In another of my Real Pleadings series, here is the complaint and pleading filed by Professor Carasco.
Emily Carasco alleges that her application for the Dean position was “sabotaged” by another Windsor professor, Richard Moon, who accused Carasco of plagiarism. The law school had set up a committee to search for a new Dean, and the committee had selected two candidates, including Profesor Carasco. However, both candidates were rejected, and the School is starting a new search. The newspaper articles explain all the sad details of this story.
The most interesting aspect of the human rights complaint is the remedy sought. Professor Carasco has asked the Tribunal to stop the new search and insert her as the Dean for the next five years. Does the Tribunal have that power?
Look at the remedial section in the Code, section 45.2. It’s super broad, isn’t it.

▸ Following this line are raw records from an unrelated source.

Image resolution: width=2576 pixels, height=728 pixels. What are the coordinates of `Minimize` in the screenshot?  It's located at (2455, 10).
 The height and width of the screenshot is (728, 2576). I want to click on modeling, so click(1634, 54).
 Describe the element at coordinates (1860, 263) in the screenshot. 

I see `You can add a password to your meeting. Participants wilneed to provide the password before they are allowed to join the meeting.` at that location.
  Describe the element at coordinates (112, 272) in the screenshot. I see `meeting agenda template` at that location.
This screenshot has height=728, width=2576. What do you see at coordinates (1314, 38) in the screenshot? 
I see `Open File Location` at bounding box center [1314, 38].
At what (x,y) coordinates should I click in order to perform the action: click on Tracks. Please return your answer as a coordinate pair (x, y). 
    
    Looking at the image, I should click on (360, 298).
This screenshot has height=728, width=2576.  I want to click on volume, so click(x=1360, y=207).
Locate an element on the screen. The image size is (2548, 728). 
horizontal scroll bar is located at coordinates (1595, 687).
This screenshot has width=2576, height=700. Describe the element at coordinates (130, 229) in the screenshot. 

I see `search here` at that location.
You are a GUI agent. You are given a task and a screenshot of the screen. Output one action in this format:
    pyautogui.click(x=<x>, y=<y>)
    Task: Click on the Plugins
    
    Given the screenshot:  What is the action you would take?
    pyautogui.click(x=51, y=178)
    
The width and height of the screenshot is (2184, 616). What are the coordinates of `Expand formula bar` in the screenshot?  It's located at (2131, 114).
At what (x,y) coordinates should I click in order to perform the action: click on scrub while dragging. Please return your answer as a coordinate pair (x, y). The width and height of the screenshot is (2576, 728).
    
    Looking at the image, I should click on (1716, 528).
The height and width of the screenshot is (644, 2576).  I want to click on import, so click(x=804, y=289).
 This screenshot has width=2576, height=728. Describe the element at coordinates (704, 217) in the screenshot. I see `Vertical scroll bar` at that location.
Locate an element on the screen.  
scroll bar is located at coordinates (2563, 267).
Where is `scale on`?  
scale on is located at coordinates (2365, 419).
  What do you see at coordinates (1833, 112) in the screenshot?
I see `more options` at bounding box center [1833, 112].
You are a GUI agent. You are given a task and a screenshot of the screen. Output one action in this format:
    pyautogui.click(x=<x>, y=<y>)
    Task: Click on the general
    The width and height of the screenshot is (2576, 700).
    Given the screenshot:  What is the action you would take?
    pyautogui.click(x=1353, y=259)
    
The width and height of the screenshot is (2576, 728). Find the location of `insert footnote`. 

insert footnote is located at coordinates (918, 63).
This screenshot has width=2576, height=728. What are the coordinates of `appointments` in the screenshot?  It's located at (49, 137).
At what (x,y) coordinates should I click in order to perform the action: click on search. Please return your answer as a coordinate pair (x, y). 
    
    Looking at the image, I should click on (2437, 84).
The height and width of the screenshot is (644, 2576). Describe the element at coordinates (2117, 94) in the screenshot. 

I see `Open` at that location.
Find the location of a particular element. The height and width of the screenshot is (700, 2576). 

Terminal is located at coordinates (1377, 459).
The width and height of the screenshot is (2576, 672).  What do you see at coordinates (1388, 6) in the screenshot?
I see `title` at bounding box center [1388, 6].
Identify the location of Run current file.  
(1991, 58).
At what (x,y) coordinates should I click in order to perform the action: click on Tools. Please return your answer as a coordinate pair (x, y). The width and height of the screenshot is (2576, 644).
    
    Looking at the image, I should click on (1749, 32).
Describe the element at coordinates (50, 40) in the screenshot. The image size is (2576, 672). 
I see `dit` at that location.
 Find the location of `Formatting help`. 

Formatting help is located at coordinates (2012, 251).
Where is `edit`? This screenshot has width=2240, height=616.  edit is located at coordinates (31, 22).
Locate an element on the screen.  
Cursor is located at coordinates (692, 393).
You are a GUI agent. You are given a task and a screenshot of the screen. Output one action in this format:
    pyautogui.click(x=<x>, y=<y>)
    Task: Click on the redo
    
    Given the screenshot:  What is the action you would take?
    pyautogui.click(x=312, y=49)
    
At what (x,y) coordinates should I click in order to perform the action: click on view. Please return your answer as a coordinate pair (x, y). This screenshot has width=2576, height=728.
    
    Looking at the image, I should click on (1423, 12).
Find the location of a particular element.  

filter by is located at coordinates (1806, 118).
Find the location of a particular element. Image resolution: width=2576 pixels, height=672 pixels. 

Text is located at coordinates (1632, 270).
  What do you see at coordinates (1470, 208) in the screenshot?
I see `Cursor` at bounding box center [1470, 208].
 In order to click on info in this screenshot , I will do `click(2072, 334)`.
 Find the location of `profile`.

It says that the Tribunal can order a discriminating party to “make restitution” in monetary or non-monetary form, and even more broad, direct a party to “do anything that in the opinion of the tribunal the party ought to do to promote compliance with the Code.” Clearly, this could be interpreted so as to permit the Tribunal to order the Law School to make her Dean if it believes that she would have been Dean but for the illegal discrimination.
Do you think the Tribunal should interpret the remedial section in this way, and make the order even though Professor Carasco had been rejected through the Dean’s search process?